You’ll definitely run across your patient who can’t take a pill for whatever reason, and they need to be on some type of injectable or infusible and that’s going to be another variable that we have to consider. And again, what are they going to be compliant with? I have definitely had my fair share of patients who had a needle phobia and want nothing to do with needles whatsoever. It’s all these different things that we have to be considering.

I definitely like to get my patients involved in this decision but everyone’s personality is different so it’s kind of just learning your patient’s personality and what they’re going to feel comfortable with. What has worked well for me when I’m having that conversation with the patient is here are the different steps we can take. What do you feel comfortable with? Can you see yourself giving yourself an injection? Are you OK with taking an oral medicine every day? How’s your stomach? Do you often have an intolerance to oral medication? And just letting them know there are options and that we do have different paths we can go down.

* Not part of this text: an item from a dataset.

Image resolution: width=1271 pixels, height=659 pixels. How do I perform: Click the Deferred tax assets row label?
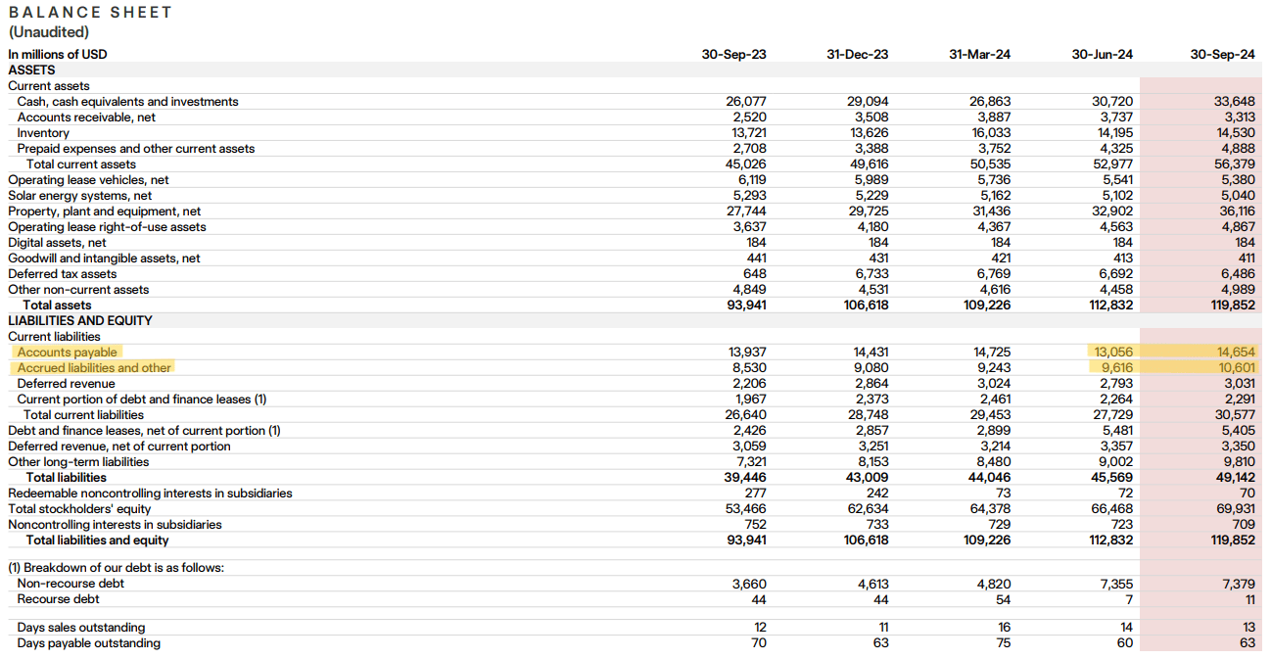click(62, 274)
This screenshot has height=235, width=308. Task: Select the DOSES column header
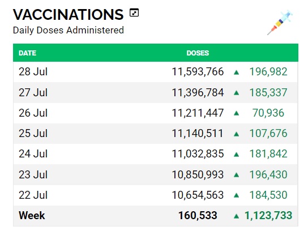pos(198,53)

Some patients really want to be very involved in that decision. Some of them want to pick out, like hand-pick, what medicines they’re going to be on, while other patients just listen. They want to hear what you’re going to say, but then at the end, they’re just like, “I want you to decide what I’m going to do.” But I think it gets down to really getting their buy-in and them being a part of the conversation and being part of the decision. You’re going to get more compliance from them. They’re going to have buy-in. They’re going to feel like you care about their opinion on the matter. I think that being said, no matter what medication or treatment option we’re choosing, if they’ve not bought into it, if they’re going home and they’re not going to take it or not be honest with you about taking it or not, if they’re not taking it at all, it’s not going to do anything for them.

Setting those intentions and managing those expectations like what can they expect from a side effect standpoint? What can they expect from a monitoring standpoint? For some patients, you tell them you have to come in every 3 months for us to check blood work on you; sometimes that’s a limiting factor for some people. That they don’t care how great they’re going to feel, they don’t want to come every 3 months to have blood work drawn. So I think setting those expectations, managing them is a huge part of what we do to make sure that the patient is achieving the outcomes that we want them to achieve and that they are getting better functionality.

John Tesser, MD: Those are terrific points. There’s a term for that interaction where you are working with the patient to decide in the sense that they have the buy-in and they own the decision, that way they’ll be more adherent to therapy. It’s called shared decision-making. It’s a whole industry, in fact, and there’s a whole movement internationally of shared decision-makers to try and emphasize the process that’s involved.

This transcript has been edited for clarity.